Confronting Nature in Radcliffe and Shelley
W. Glasgow Phillips '93 (English 32, Autumn 1990)
"Emily, often as she travelled among the clouds, watched in silent awe their billowy surges rolling below; sometimes, wholly closing upon the scene, they appeared like a world of chaos, and, at others, spreading thinly, they opened and admitted partial catches of the landscape — the torrent, whose astounding roar had never failed, tumbling down the rocky chasm, huge cliffs white with snow, or the dark summits of pine forests, that stretched mid-way down the mountains."
In this section of Mysteries of Udolpho: A Romance, Ann Radcliffe uses the technique of €word-painting to describe the speaker's surroundings in intricate detail, almost achieving a "cinematic effect" ("Radcliffe and word-painting" Context 32) with language. Shelley also uses this technique in "Mont Blanc" :
Far, far, above, piercing the infinite sky
Mont Blanc appears, — still, snowy, and serene —
Its subject mountains their unearthly forms
Pile around it, ice and rock; broad vales between
Of frozen floods, unfathomable deeps,
Blue as the overhanging heaven, that spread
And wind among the accumulated steeps.
Both writers use specific detail to accomplish their ends rather than vague generalities: Radcliffe does not write that "the clouds looked really weird," and Shelley does not write that "the mountain was really big." No. The phrases "billowy surges rolling below" and "Far, far above, piercing the infinite sky" convey much more about what is being described than "weird" or "big." In addition, the authors use the sounds that their words make to describe the scenes onomatopoetically. The round, hollow sounds in "billowy . . . rolling below," created in the back regions of the open mouth, bring to mind the muffled sounds and shapes associated with clouds; the relatively sharp, thin sound of the vowel "i" combined with the percussive consonants in "piercing the infinite sky" conjures the feeling of altitude and clarity. Both writers begin at the top of the panoramas they describe, sliding down the courses of riverbeds (frozen or not) to the valleys below. This is just the way a viewer would probably see either scene if he were there, first overwhelmed by the majesty of the heights, and then allowing his gaze to pass downward into lower regions.

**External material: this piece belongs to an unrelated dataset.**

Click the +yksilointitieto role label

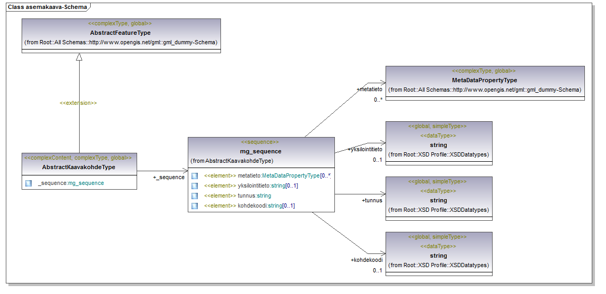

Radcliffe manages by use of metaphor to evoke the theme that perceptual experience is constantly changing, and that occasionally moments of €epiphany will occur as a result of this constant change. She describes the clouds: "sometimes, wholly closing upon the scene, they appeared like a world of chaos, and, at others, spreading thinly, they opened and admitted partial catches of the landscape . . . . But who may describe her (Emily's) rapture, when, having passed through a sea of vapour, she caught a first sight of Italy . . ?" This description of a concrete visual scene subtly parallels the theme mentioned above. "Mont Blanc" deals with the same theme in its opening lines:
The everlasting universe of things
Flows through the mind, and rolls its rapid waves,
Now dark — now glittering — now reflecting gloom — now lending splendour," [Norton p. 685].

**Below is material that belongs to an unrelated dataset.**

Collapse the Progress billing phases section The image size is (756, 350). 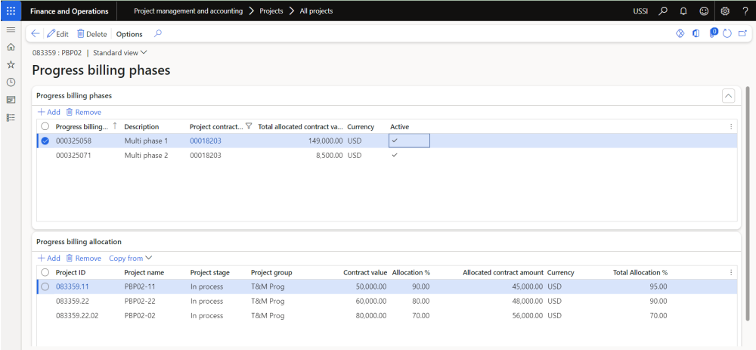pos(728,95)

Shelley is writing the poem from and about a moment of epiphany. He feels that he has a deep understanding of the nature of things as he looks at the mountain later in the poem:
Thou hast a voice, great Mountain, to repeal
Large codes of fraud and woe; not understood
By all, but which the wise, and great, and good (himself)
Interpret, or make felt, or deeply feel."

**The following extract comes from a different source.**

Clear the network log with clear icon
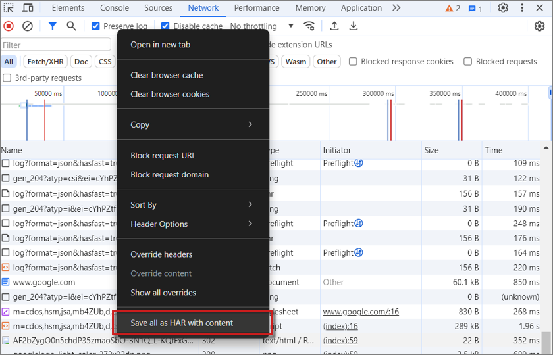Screen dimensions: 553x355 pyautogui.click(x=28, y=26)
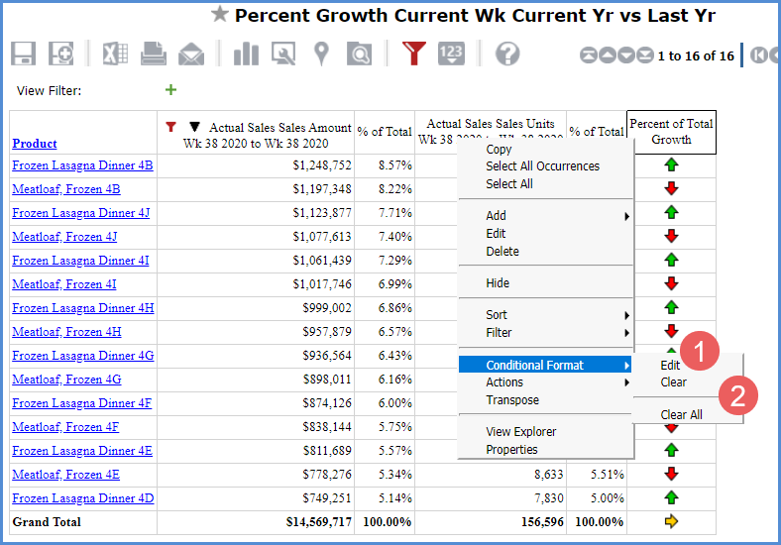Select Hide in the context menu

point(498,283)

Both works function in the context of the Gothic style, which the Norton Anthology defines as "vital, primitive, but irregular . . . with the qualities of the barbarian North." The images in "Mont Blanc" are certainly vital and primitive, and frozen, and Shelley calls up unchristian gods such as "Power in the Likeness of Arve" (p. 685) and "the old Earthquake-daemon"( p. 687). Radcliffe, one of the great Gothic novelists for the content and descriptive detail of her work; the passage above has a wild, chilly feel to it.